1838 | Born in Cologne on January 6. He received his first musical training from his mother, a singer. |
from 1849 | Music instruction from Heinrich Carl Breidenstein. Writes many compositions even though still a child. |
1852 | Scholarship recipient of Frankfurt’s Mozart Foundation. |
1853–57 | Studies composition with Ferdinand Hiller in Cologne. |
1858 | Premiere in Cologne of his opera “Scherz, List und Rache” (“Jest, Cunning, and Revenge”), op. 1. |
from 1858 | In Leipzig he associates himself with those around Mendelssohn. |
1862 | Moves to Mannheim. |
1863 | Premiere in Mannheim of his opera “Die Loreley,” op. 16. |
1865–67 | Music director in Koblenz.

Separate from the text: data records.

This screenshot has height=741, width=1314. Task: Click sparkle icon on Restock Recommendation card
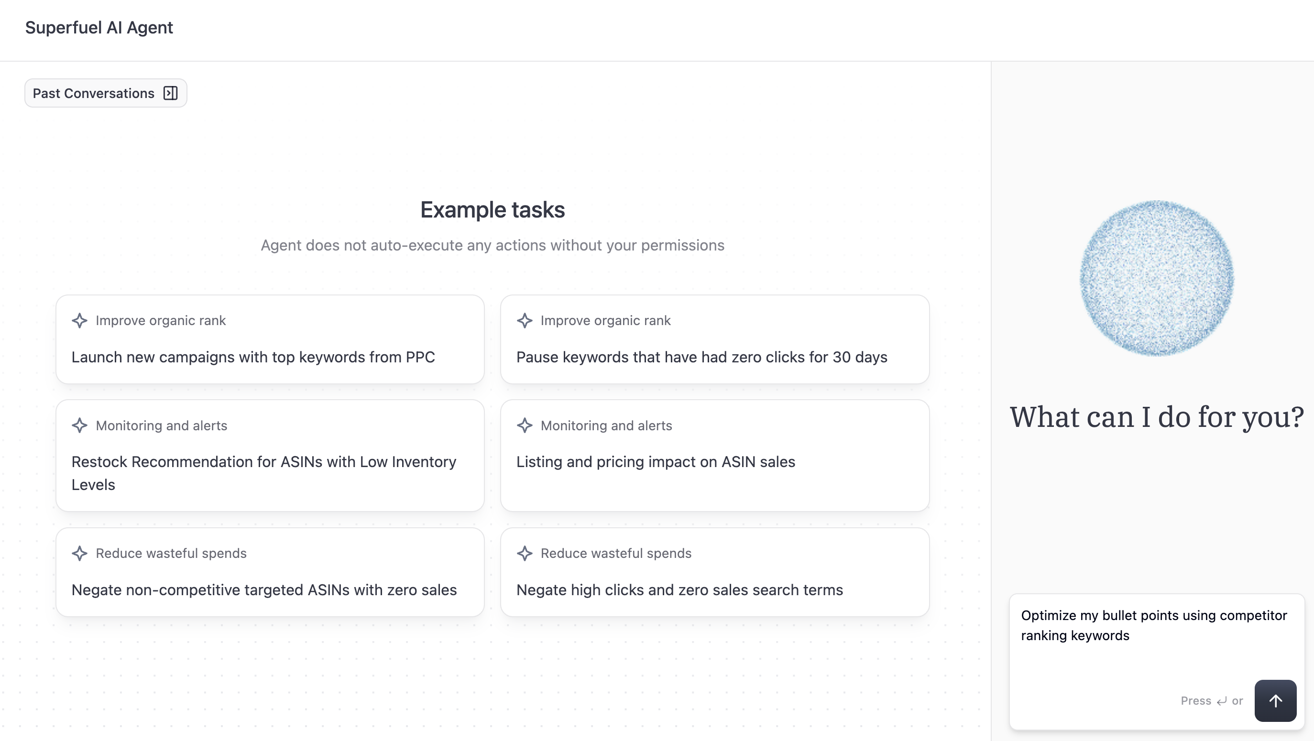tap(80, 425)
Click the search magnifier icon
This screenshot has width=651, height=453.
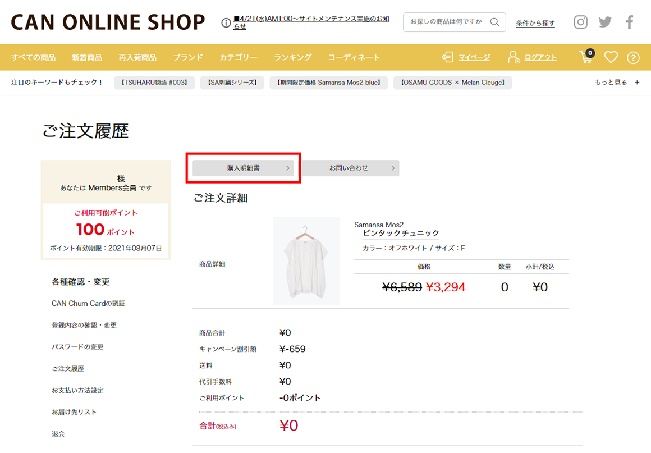[x=494, y=22]
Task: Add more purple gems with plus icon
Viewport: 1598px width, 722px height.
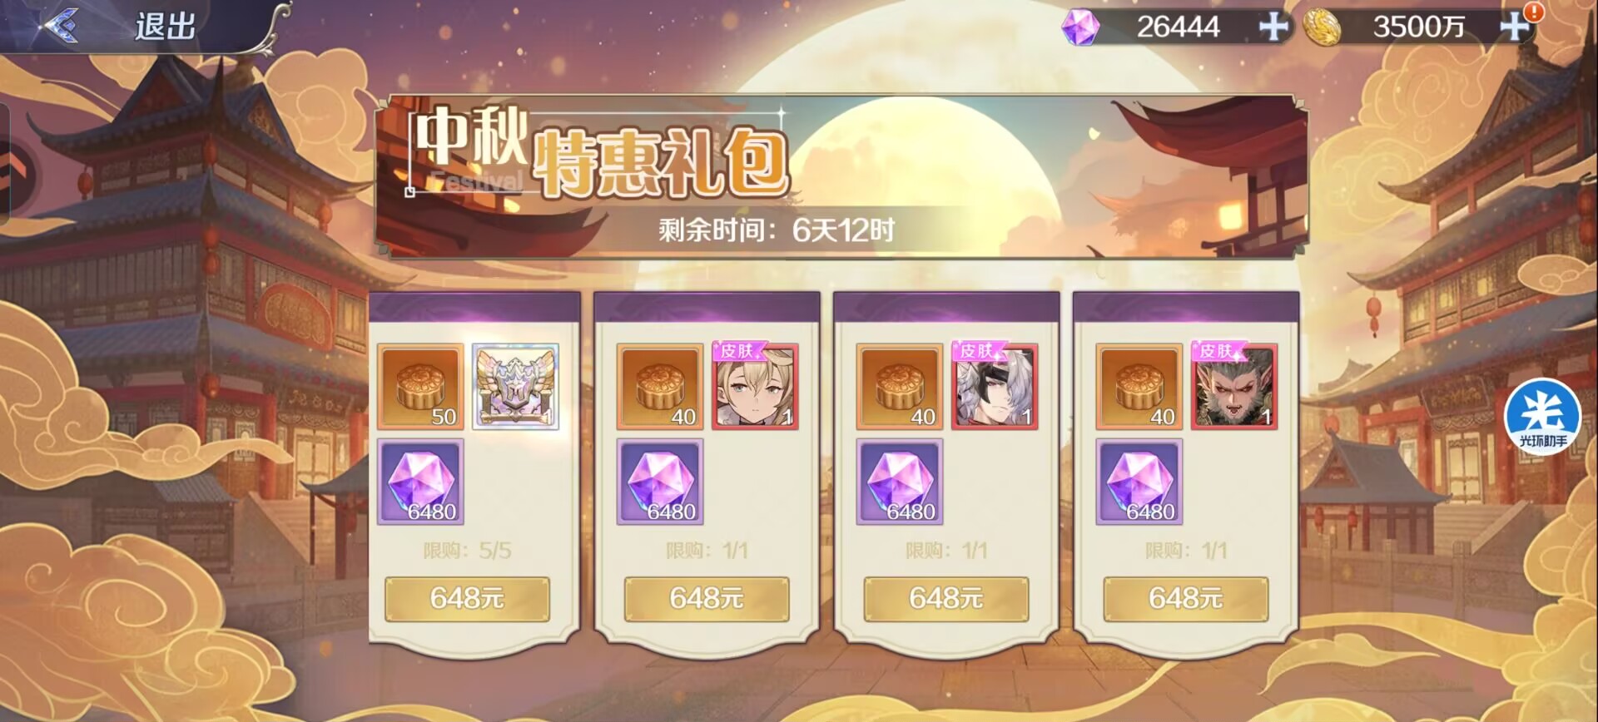Action: pyautogui.click(x=1273, y=27)
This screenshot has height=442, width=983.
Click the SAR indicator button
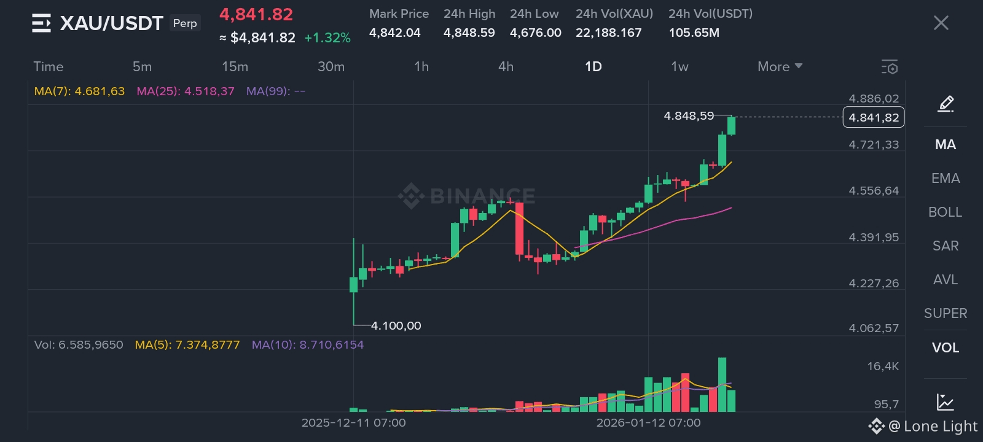coord(945,246)
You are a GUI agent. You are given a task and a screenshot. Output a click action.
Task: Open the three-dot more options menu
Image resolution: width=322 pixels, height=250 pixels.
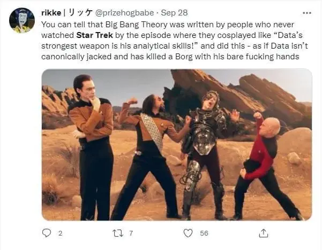pos(307,13)
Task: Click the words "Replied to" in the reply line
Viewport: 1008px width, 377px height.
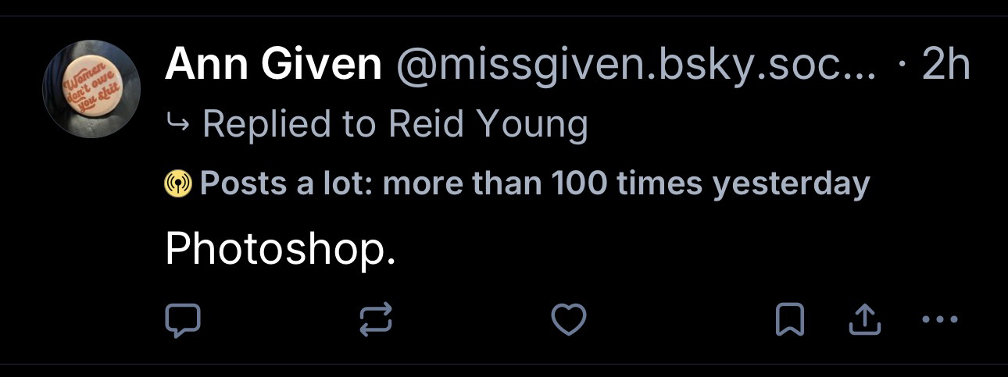Action: tap(292, 123)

Composes his Violin Concerto no. 1 in G minor, op. 26. |
1867–70 | Court musical director in Sondershausen. Composes his Symphony no. 1 in E-flat major, op. 28, dedicated to Johannes Brahms, and Symphony no. 2 in F minor, op. 36 (both in 1870). |
1870–78 | Freelance composer in Berlin and Bonn. Composes the oratorio Odysseus, op. 41 (1871/72). |
1879/80 | Composition of the Fantasy in E-flat major, op. 46 (Scottish Fantasy) for violin and orchestra. |
1880–83 | Director of the Philharmonic Society in Liverpool. |
from 1883 | Travels to the United States. Director of the Breslauer Orchesterverein (Wrocław Orchestral Society). |
from 1891 | Director of the composition masterclass at the Berlin Academy of the Arts. Honorary doctorate from Cambridge University (1893), and membership of the Académie des Beaux Arts (1898). |
1907 | Vice-President of the Academy of the Arts, Berlin. |
1920 | Dies in Berlin on October 2. |
With extensive informative notes about different editions of the score, this is a well-produced edition of a popular repertoire item.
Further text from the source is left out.